This is a randomized, double-blind, multicenter trial,parallel control designed to evaluate treatment with trastuzumab + QL1209 + docetaxel compared with trastuzumab + pertuzumab + docetaxel in the participants with early-stage or locally advanced HER2-positive and estrogen receptor/progesterone receptor negative breast cancer. The anticipated treatment duration is approximately 140 days.
This is A multi-center, randomized, double-blind, parallel control,comparative clinical trial. The primary objective is to evaluate whether the clinical efficacy of QL1209 and pertuzumab are similar in patients with early-stage or locally advanced HER2-positive and estrogen receptor/progesterone receptor negative breast cancer. The secondary objective are to evaluate whether the clinical safety and immunogenicity of QL1209 and pertuzumab are similar in patients with early-stage or locally advanced HER2-positive and estrogen receptor/progesterone receptor negative breast cancer.
Study Type
INTERVENTIONAL
Allocation
RANDOMIZED
Purpose
TREATMENT
Masking
QUADRUPLE
Enrollment
517
Trastuzumab IV infusion in 3-week cycles. Neoadjuvant treatment: 8 milligrams per kilogram (mg/kg) loading dose for Cycle 1, followed by 6 mg/kg for Cycles 2-4.

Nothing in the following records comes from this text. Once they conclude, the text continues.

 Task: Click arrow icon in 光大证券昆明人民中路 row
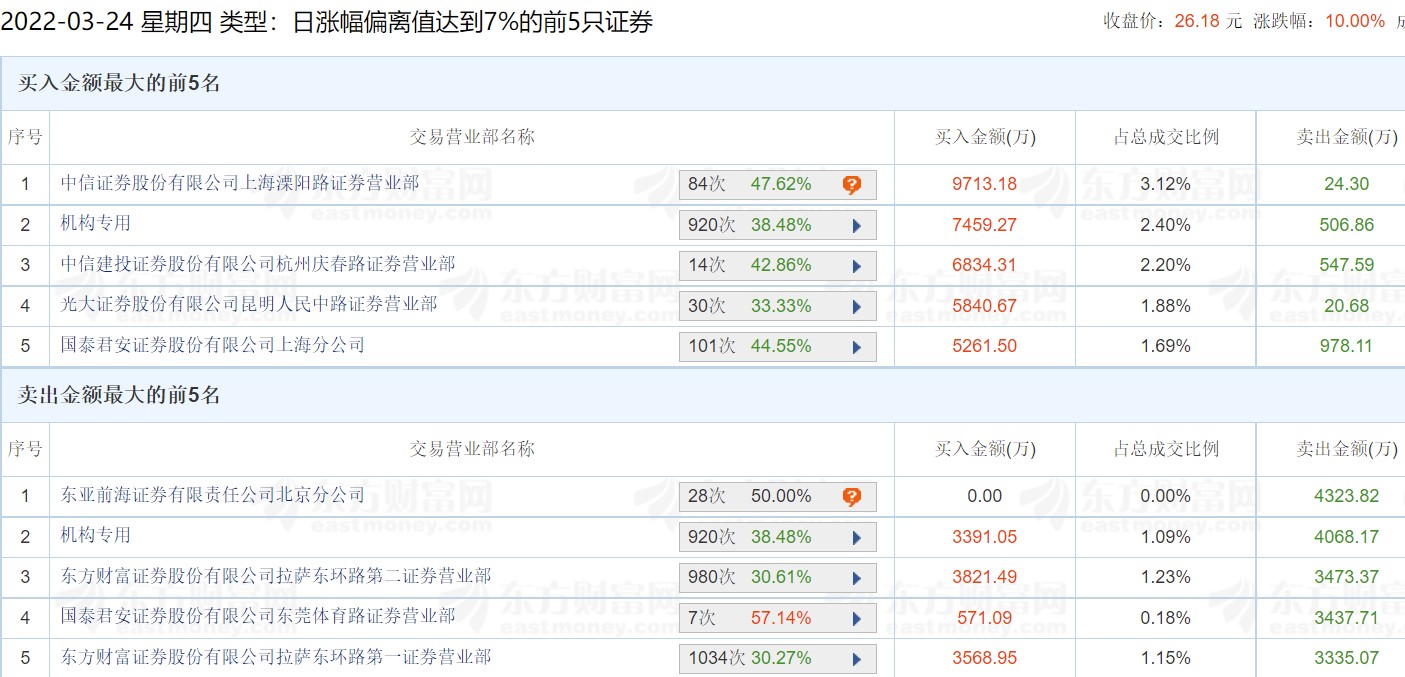856,307
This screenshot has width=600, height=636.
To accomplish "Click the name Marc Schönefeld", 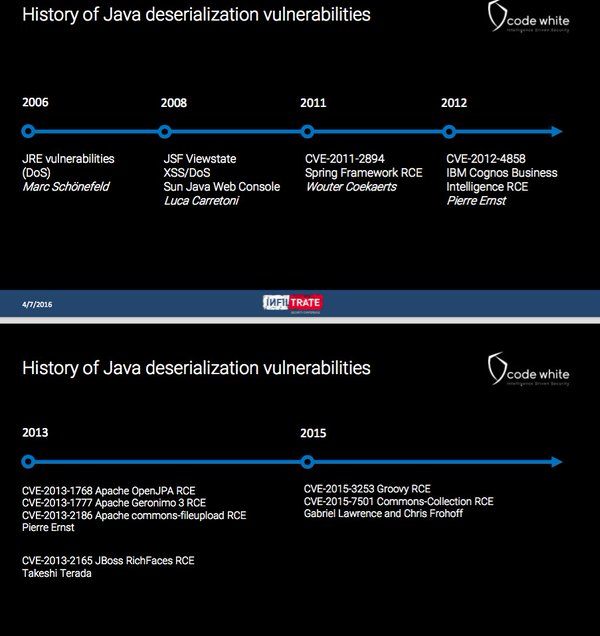I will click(66, 187).
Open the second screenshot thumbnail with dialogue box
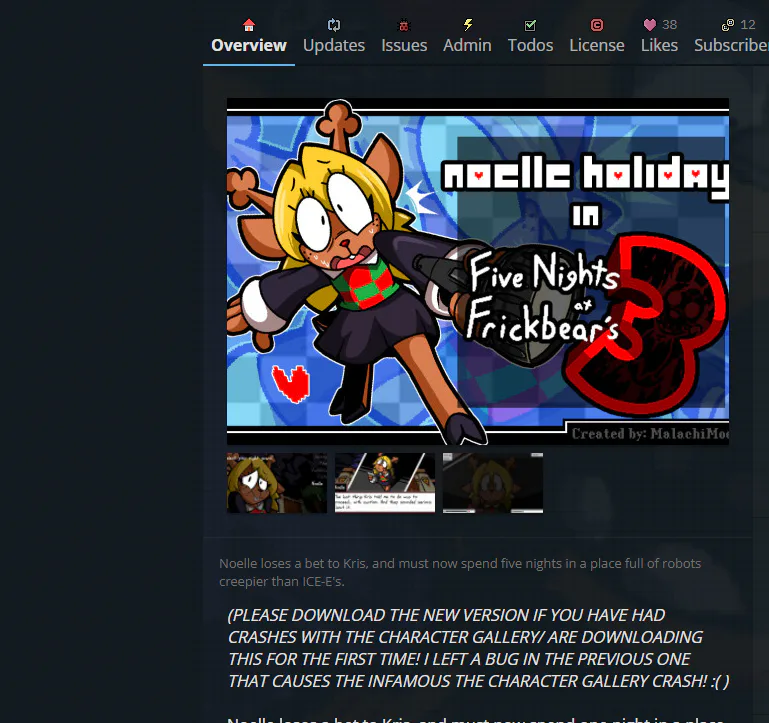Screen dimensions: 769x723 tap(384, 483)
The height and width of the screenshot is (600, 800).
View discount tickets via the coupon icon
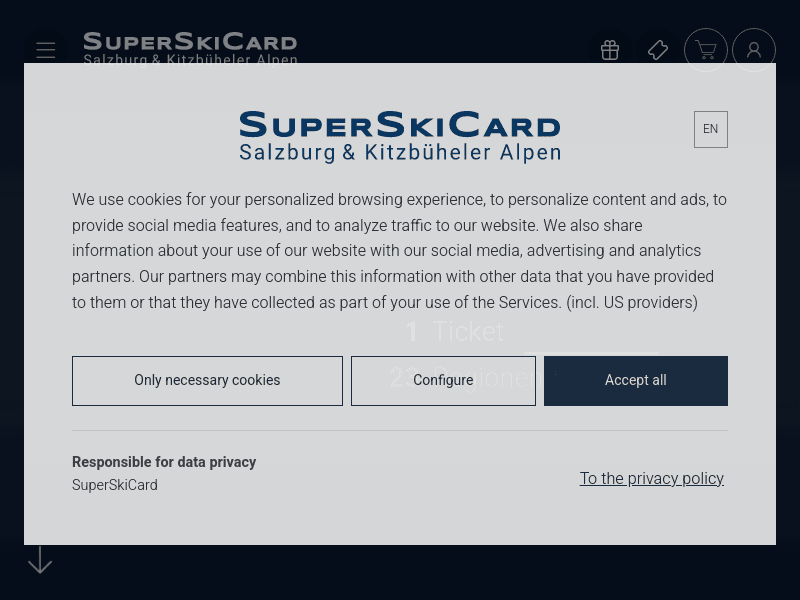click(658, 50)
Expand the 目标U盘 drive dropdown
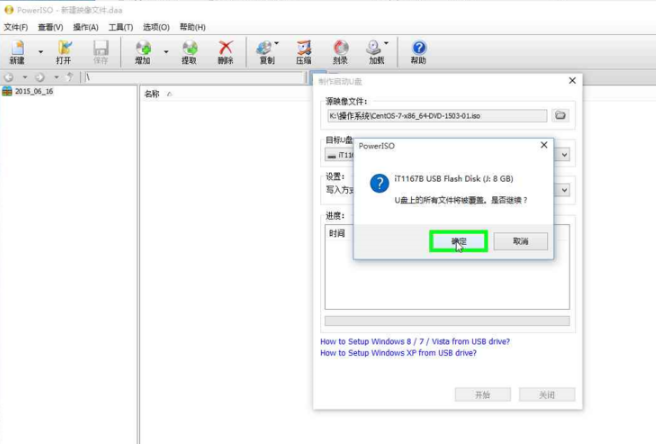The height and width of the screenshot is (444, 656). tap(564, 155)
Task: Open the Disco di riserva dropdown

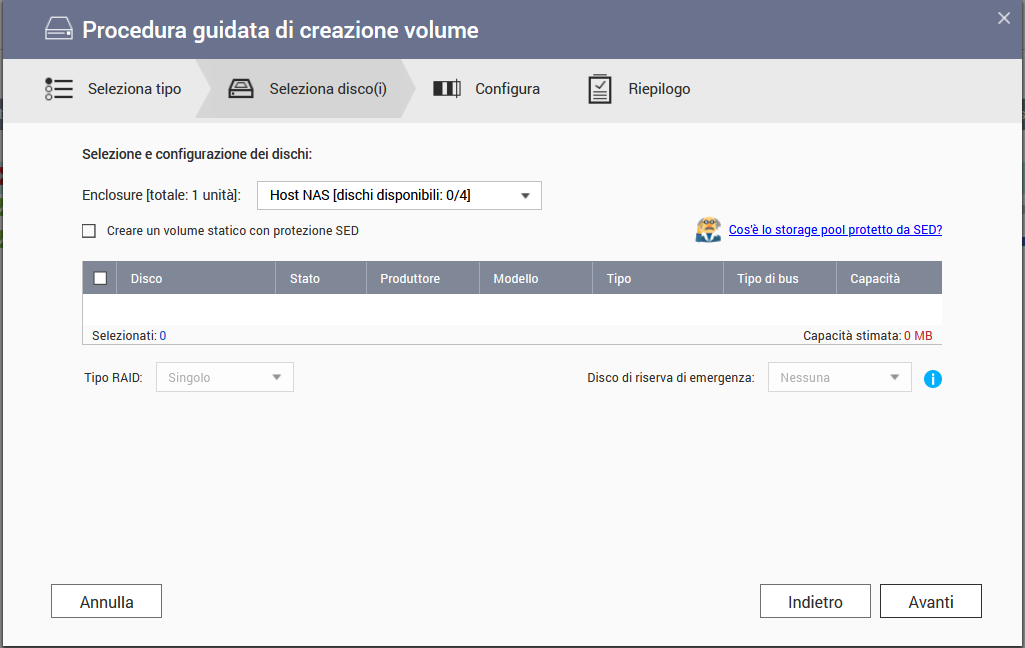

QL1209 IV infusion in 3-week cycles. Prior to surgery (neoadjuvant treatment): 840 milligrams (mg) loading dose for Cycle 1, followed by 420 mg for Cycles 2-4.
Pertuzumab IV infusion in 3-week cycles. Prior to surgery (neoadjuvant treatment): 840 milligrams (mg) loading dose for Cycle 1, followed by 420 mg for Cycles 2-4.
Docetaxel IV infusion in 3-week cycles. Neoadjuvant treatment: 75 mg/m2 for Cycles 1-4
All participants who are eligible for surgery will undergo surgery and have their pathologic response evaluated.
Fudan University Cancer Hospital
Shanghai, Shanghai Municipality, China
Tianjin Medical University Cancer Institution & Hospital
Tianjin, Tianjin Municipality, China
Total pathologic complete response (tpCR) rate
Total pathologic complete response (tpCR) rate, defined as ypT0/is, ypN0 as assessed by an Independent Review Committee (IRC)
Time frame: Approximately 26 months after randomization of the first patient, when all patients have completed the treatment completion/discontinuation visit
Percentage of Participants With tpCR as Assessed by the Local Pathologist
This tpCR was assessed by the local pathologist. tpCR is defined as the absence of any residual invasive cancer on hematoxylin and eosin evaluation of the resected breast specimen and all sampled ipsilateral lymph nodes after completion of neoadjuvant therapy and surgery (that is, ypT0/is, ypN0, in accordance with the current American Joint Committee on Cancer \[AJCC\] staging system).
Time frame: At surgery
Percentage of Participants With Breast Pathologic Complete Response (bpCR) assessed by the IRC
This bpCR was assessed by the IRC. bpCR is defined as the absence of any residual invasive cancer on the hematoxylin and eosin evaluation of the resected breast specimen after completion of neoadjuvant therapy and surgery (that is, ypT0/is, in accordance with current AJCC staging system).
Time frame: Approximately 26 months after randomization of the first patient, when all patients have completed the treatment completion/discontinuation visit
Percentage of Participants With bpCR as Assessed by the Local Pathologist
This bpCR was assessed by the local pathologist. bpCR is defined as the absence of any residual invasive cancer on the hematoxylin and eosin evaluation of the resected breast specimen after completion of neoadjuvant therapy and surgery (that is, ypT0/is in accordance with current AJCC staging system).
Time frame: At surgery
Percentage of Participants With an Objective Response
An objective response was defined as the percentage of participants who achieved a complete response or partial response as the best tumor response during the neoadjuvant period (that is, during Cycles 1-4 prior to surgery), as determined by the investigator on the basis of Response Evaluation Criteria in Solid Tumors (RECIST) version 1.1. No confirmation was required for objective response. Only participants with measurable disease at baseline were included in the analysis. The duration of one treatment cycle is 21 days; the administration of therapy in Cycle 5 should not occur until 2 weeks after surgery.